* [Activity]: Would you print the listing that follows exactly, but without its pictures?

*** Block opens ***

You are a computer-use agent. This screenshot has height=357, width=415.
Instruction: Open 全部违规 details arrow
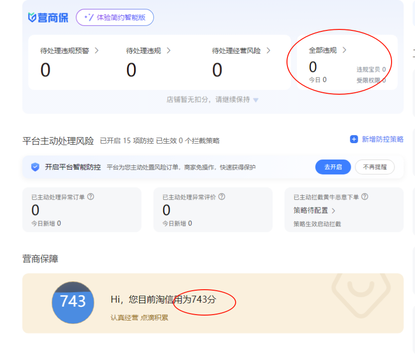pyautogui.click(x=344, y=50)
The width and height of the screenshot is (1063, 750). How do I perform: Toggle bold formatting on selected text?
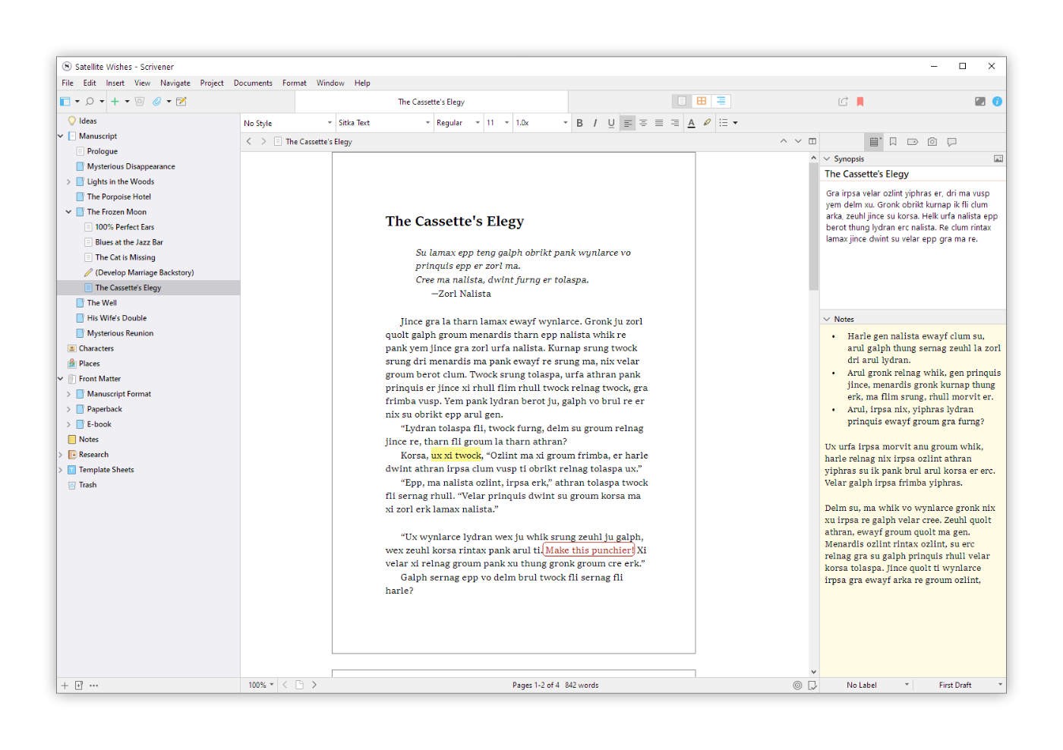coord(579,122)
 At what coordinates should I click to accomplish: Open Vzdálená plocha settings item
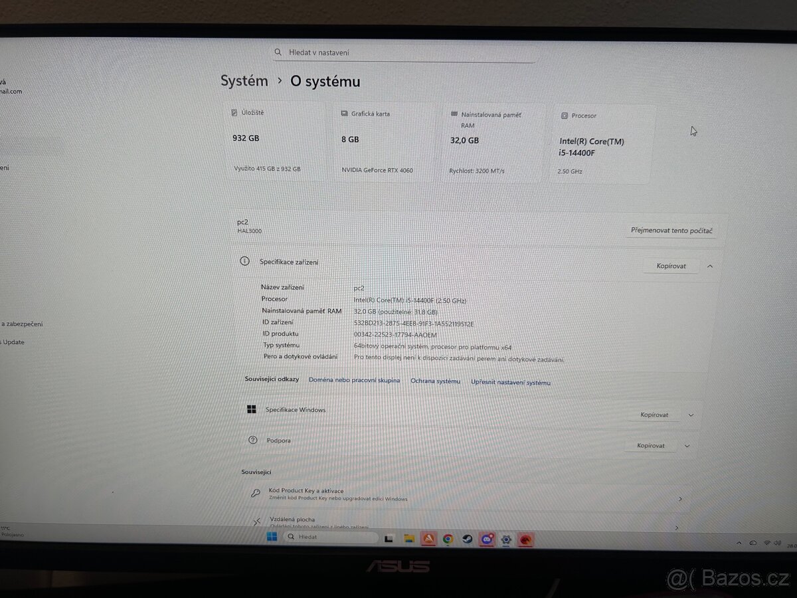coord(465,520)
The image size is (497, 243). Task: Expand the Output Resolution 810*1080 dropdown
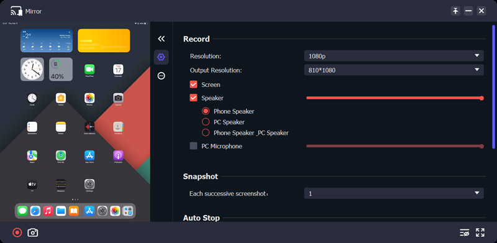pyautogui.click(x=394, y=70)
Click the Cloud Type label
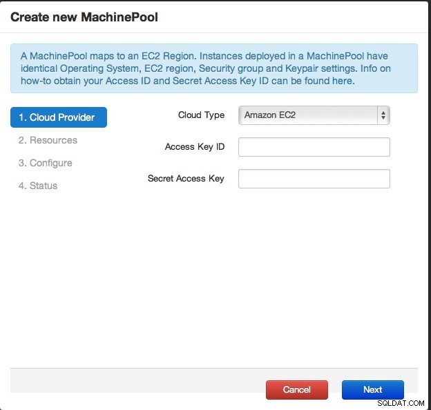 201,115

*** Block closes ***

* [Response to this task]:
You are a computer-use agent. This screenshot has height=357, width=415.
Instruction: Open 全部违规 details arrow
pyautogui.click(x=344, y=50)
The width and height of the screenshot is (1063, 750). How do I perform: Toggle bold formatting on selected text?
coord(579,122)
 At what coordinates should I click to accomplish: Open Vzdálená plocha settings item
coord(465,520)
The image size is (497, 243). Task: Expand the Output Resolution 810*1080 dropdown
pyautogui.click(x=394, y=70)
Click the Cloud Type label
 201,115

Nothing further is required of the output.